Link Posted: 1/1/2006 10:52:46 AM EST
As long as the person can legally own the gun you can sell it to them. I have heard you are supposed to keep their name and address for 10 years after the sale. I don't think it is actually legally required but might be a good idea.
Link Posted: 1/1/2006 12:07:50 PM EST
As long as the person is in state, and you are not at a "Gun Show", it is legal to buy and sell as long as it is not for profit.

maybe someone will be along to clarify further.

It doesn't hurt to be reasonably certain that the purchaser is not a "prohibited person"

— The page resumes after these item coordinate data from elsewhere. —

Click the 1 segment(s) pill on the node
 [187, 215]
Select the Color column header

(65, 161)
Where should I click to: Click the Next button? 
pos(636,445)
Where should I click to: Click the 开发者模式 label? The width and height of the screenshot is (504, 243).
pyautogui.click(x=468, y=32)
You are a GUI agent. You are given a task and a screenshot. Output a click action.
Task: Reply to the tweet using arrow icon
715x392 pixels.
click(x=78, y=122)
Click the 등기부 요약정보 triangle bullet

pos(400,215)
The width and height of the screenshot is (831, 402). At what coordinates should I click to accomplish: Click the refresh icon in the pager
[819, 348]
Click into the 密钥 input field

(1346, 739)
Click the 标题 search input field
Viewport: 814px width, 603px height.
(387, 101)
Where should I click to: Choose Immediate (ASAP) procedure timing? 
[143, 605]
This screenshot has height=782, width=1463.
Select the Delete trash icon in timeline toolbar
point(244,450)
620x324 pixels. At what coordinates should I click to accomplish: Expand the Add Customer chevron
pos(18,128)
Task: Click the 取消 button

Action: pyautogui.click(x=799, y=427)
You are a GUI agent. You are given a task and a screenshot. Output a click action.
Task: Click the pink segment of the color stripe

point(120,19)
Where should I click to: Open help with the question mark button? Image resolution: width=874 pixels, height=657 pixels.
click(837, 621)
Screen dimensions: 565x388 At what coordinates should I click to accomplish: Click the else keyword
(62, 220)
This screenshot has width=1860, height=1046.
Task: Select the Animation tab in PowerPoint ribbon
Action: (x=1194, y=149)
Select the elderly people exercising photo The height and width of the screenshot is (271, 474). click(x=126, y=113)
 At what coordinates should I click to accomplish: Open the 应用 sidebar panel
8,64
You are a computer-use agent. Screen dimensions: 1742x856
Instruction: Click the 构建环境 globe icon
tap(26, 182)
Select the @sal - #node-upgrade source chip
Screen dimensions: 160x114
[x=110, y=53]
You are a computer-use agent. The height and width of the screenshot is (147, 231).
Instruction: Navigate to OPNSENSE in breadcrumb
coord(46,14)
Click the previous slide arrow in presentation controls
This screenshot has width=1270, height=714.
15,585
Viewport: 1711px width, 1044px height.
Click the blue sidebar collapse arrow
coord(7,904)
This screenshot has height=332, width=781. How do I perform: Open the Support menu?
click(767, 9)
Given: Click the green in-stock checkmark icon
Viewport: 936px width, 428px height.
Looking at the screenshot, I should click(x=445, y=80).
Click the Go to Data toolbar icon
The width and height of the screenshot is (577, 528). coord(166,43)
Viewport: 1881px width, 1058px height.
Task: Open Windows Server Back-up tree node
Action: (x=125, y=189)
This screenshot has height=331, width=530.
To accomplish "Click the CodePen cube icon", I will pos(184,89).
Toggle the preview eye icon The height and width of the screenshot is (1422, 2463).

Disclaimer- The above should not be taken for legal advise.
Link Posted: 1/1/2006 4:21:19 PM EST
You can sell hand guns and long guns to any resident of your state who is of legal age and is not further prohibited from possessing firearms. There is no requirement to do a background check or keep a person's name for any length of time. At its simplest, the transaction can be cash-and-carry with a wave goodbye. At a minimum, I ask for proof of age and residence (driver's license). Some buyers want a Bill of Sale, or some sellers require one as proof of the transaction. You can sell your firearm for a profit, but if you engage in a lot of transactions you may be deemed to be "in the business", for which you will need an FFL. Onesy-twosey sales for profit are OK. It is OK to rotate your personal collection and nothing requires you to sell at cost or take a loss.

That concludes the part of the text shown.